Waldemar Lech Olszewski (3 September 1931 – 8 November 2020) was a Polish lymphologist. His main area of study was the human lymphatic system. Clinical and research interests comprise vascular surgery, transplantation, physiology and surgery of the lymphatic system and immunology. He discovered fundamental processes in human tissues connected with function of the lymphatic system.

Olszewski published around 600 publications, seven scientific books and is a member of numerous medical bodies.

==Early life==
Waldemar Lech Olszewski was born on 3 September 1931 in Piastów, Warsaw, Poland into a family of landowners, his father was a linguist and a banking specialist. He received his General Certificate of Education in 1948 in Warsaw and undertook university studies, first in the Faculty of Law, Warsaw University from 1948 to 1950 and then in the Faculty of Medicine at Warsaw University. Graduating in 1954, Olszewski passed the Board in Surgery exams in 1962 and received his PhD in 1962 and D.Science in 1968.

From 1970 Olszewski was an associate professor at the Department of Surgery, the Medical Academy, and the Medical Research Center at Polish Academy of Sciences in Warsaw. In 1978 he was made a full professor at the same centers, and chairman of the Clinical Department of Surgery, Ministry of Internal Affaires/Polish Academy of Science Hospital, Warsaw.

Olszewski later worked at the Medical Research Center, Polish Academy of Sciences (Head of Dept) and Ministry of Internal Affaires Clinical Hospital, Warsaw, Poland (Chief Consultant).

Olszewski was the father of one daughter. He died on 8 November 2020, at the age of 89.

==Research==
Olszewski received postgraduate training and carried out research studies at Hammersmith Hospital, London from 1962 to 1963, then at Harvard Medical School in Boston, United States of America, from 1968 to 1970. He worked at City Hospital, Warsaw, and then Dept. of Surgery, Medical Academy, and Medical Research Center, Warsaw as head of Dept. of Surgical Research & Transplantation and since 1997 as Chief of Clinical Department of Surgery, Ministry of Internal Affaires/Polish Academy of Sciences Hospital, Warsaw. Other professional positions include Visiting Professor at Radiumhospitalet, Oslo, (since 1976-), St.
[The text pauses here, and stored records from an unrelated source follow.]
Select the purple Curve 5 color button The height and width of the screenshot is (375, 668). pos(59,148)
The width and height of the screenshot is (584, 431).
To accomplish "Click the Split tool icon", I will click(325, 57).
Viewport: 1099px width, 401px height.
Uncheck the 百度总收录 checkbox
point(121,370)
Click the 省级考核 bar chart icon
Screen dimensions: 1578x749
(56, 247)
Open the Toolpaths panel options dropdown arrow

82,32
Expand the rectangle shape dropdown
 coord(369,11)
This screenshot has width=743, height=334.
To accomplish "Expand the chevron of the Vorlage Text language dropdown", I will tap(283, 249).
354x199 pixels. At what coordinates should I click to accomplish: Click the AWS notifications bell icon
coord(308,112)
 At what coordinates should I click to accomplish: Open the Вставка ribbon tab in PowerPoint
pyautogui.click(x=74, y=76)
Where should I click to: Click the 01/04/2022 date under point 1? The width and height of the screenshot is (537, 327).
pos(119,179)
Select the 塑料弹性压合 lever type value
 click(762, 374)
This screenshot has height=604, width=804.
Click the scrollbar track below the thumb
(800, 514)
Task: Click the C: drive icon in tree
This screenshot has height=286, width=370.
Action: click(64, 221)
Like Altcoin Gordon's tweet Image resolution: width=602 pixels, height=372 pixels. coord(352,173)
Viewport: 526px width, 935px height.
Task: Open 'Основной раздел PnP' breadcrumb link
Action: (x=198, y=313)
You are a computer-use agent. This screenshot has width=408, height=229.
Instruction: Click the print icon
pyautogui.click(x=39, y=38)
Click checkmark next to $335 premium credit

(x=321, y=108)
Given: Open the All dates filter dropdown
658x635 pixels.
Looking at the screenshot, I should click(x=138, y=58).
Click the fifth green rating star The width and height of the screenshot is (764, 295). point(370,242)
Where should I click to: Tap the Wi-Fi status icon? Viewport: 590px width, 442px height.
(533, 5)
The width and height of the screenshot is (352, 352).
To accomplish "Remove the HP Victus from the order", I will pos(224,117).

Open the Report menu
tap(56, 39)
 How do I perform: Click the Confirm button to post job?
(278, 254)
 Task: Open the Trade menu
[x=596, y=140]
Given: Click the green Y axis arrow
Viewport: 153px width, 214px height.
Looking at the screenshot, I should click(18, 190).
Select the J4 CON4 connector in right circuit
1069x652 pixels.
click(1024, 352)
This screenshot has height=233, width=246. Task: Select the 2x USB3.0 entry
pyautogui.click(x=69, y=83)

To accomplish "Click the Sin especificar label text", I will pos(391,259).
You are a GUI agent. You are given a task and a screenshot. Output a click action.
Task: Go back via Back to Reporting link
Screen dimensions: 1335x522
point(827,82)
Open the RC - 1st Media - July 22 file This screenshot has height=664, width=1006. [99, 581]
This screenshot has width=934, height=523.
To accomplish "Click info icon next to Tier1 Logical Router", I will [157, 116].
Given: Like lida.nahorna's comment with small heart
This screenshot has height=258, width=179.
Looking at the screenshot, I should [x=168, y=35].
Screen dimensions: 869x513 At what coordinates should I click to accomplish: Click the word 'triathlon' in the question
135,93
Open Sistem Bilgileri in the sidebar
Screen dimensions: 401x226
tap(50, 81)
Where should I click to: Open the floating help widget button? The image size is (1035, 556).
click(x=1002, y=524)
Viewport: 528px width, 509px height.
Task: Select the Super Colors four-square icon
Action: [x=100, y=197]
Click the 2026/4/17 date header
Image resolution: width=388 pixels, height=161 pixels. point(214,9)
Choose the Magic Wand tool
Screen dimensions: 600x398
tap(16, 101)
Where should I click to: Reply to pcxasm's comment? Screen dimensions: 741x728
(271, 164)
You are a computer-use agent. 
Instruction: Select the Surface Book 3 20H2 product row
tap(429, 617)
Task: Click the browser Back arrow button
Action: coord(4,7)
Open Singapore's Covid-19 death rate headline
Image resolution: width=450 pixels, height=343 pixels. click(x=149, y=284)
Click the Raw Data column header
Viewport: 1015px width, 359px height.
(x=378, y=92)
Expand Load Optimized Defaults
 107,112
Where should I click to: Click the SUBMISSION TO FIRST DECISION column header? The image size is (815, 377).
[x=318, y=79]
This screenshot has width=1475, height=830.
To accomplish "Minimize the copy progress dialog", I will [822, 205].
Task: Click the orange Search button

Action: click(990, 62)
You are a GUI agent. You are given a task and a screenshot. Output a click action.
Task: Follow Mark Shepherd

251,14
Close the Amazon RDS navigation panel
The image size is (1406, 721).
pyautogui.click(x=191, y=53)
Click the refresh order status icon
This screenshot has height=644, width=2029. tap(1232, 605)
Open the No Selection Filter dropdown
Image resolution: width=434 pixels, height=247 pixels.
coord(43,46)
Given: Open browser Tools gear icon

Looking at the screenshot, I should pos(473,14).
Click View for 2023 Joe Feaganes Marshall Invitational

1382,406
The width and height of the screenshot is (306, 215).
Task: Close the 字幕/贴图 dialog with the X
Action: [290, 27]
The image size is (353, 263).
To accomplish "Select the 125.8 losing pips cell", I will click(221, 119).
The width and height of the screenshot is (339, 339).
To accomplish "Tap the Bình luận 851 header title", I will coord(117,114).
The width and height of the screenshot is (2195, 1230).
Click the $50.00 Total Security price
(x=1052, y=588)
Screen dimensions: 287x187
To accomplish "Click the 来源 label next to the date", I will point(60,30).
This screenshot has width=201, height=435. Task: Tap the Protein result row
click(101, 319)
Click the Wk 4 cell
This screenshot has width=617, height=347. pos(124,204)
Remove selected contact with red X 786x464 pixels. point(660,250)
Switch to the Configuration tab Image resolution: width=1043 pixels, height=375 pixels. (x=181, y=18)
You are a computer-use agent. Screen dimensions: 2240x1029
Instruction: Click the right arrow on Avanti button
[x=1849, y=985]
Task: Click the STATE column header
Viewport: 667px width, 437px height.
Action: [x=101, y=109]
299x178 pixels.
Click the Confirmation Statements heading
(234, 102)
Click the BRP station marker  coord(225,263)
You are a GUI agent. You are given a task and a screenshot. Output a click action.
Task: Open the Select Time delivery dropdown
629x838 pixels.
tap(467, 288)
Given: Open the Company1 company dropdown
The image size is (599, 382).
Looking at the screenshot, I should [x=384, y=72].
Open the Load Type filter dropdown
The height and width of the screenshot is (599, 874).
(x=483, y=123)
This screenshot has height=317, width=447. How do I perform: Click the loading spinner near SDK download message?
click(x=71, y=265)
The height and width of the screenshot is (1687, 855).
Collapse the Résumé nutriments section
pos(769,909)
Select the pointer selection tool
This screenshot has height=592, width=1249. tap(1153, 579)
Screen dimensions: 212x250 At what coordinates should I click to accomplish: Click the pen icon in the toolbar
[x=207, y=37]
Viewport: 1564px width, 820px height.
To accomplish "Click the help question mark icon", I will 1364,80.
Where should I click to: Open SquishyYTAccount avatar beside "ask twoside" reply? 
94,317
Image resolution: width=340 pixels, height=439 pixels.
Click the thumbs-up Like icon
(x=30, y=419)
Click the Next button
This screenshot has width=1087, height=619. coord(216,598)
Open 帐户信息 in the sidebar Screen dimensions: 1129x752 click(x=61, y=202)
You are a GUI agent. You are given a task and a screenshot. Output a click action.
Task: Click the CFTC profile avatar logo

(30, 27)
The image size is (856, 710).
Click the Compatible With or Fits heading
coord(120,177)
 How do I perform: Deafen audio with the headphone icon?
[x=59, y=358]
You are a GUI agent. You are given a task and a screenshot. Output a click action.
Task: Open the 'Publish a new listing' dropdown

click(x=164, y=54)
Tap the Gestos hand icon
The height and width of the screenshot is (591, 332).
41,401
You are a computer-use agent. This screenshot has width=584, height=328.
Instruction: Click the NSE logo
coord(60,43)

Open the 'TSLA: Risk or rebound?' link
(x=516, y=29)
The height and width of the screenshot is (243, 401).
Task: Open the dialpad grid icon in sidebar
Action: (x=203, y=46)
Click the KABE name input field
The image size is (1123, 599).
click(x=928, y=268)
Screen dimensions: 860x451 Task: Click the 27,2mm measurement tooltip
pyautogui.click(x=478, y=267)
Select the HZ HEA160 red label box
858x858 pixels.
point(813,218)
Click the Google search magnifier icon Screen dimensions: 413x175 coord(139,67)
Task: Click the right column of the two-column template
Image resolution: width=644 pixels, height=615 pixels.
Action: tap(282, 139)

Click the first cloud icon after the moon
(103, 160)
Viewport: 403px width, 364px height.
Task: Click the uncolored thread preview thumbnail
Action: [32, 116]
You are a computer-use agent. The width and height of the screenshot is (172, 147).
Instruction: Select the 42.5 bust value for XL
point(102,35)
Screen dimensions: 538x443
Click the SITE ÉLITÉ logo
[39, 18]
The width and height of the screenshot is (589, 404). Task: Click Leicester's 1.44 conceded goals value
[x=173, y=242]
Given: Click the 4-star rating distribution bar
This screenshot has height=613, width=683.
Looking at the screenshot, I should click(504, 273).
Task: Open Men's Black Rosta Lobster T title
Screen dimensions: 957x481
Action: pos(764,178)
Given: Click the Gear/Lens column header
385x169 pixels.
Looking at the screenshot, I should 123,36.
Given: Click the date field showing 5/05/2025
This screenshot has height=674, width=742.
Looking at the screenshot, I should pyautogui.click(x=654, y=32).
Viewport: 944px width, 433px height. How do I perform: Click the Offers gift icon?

Bartholomew's Medical School, London (since 1994-), Research Officer World Health Organization, Madras-Pondicherry-Benares, India (since 1992-).
- Served as President of European Society for Surgical Research in 1977-78
- President of International Society of Lymphology in 1989-91
- President of Polish Society for Immunology in 1995-98

Olszewski served as a member of editorial boards of many international medical journals, including:
- Lymphology (USA)
- International Angiology (GB)
- Central European Journal of Immunology (Poland)
- Phlebolinfologia (Spain)
- Cell Transplantation (USA)
- Lymphatic Research and Biology (USA)
- US-Chinese Journal of Lymphology and Oncology (China)
- Indian Medical Research (India)
- Annals of Transplantation (Poland).

Main scientific contributions include designing and introducing into clinical practice the surgical lympho-venous shunts (1966), discovery of spontaneous rhythmic lymphatic contractility in humans (1980), proving that bacterial factor is responsible for development of human limb lymphedema (1994), introducing low-dose, long-term penicillin administration for prevention of chronic dermatitis and lymphangitis in Asian countries (1996), detecting the phenomenon of non-specific elimination of cell grafts (1990), preservation of tissues for transplantation in dehydrating sodium chloride (2003).

==Awards and honors==
- 1975 International Society of Lymphology (USA)
- 2005 Doctor Honoris Causa Universita di Genova, Italy
- 2006 National Lymphedema Network USA
- 2006 Lymphatic Research Foundation NIH (USA)
- 2006 Polish Academy of Sciences
- 2007 American Society of Lymphology USA
- 2012 Deutsche Gesellschaft fur Phlebologie Ratschow Medal
- 2013 Bene Merito Medal - by Polish Foreign Ministry for contribution to world medicine
- 2013 Theodor Bilharz Research Institute
- Awards of the Czech Medical Society-Purkynie Medal
- Italian Surgical-Society-Carlo Erba medal

Honorary member of:
- The Society of Polish Surgeons
- Polish Transplantation Society
- Japanese Surgical Society
- Korean Medical Society
- Argentinian Medical Society
- Italian Society of Lymphology
- Brazilian Society of Angiology

==Books==
- Olszewski WL (1984). "CRC Handbook of Microsurgery"
- Olszewski WL (1985). "Peripheral lymph: formation and immune function"
- Olszewski WL (1987). "In vivo Migration of Immune Cells"
- Olszewski WL (1991). "Lymph Stasis: Pathophysiology, Diagnosis, and Treatment"
- Olszewski WL (2011). "Lymphedema: A Concise Compendium of Theory and Practice"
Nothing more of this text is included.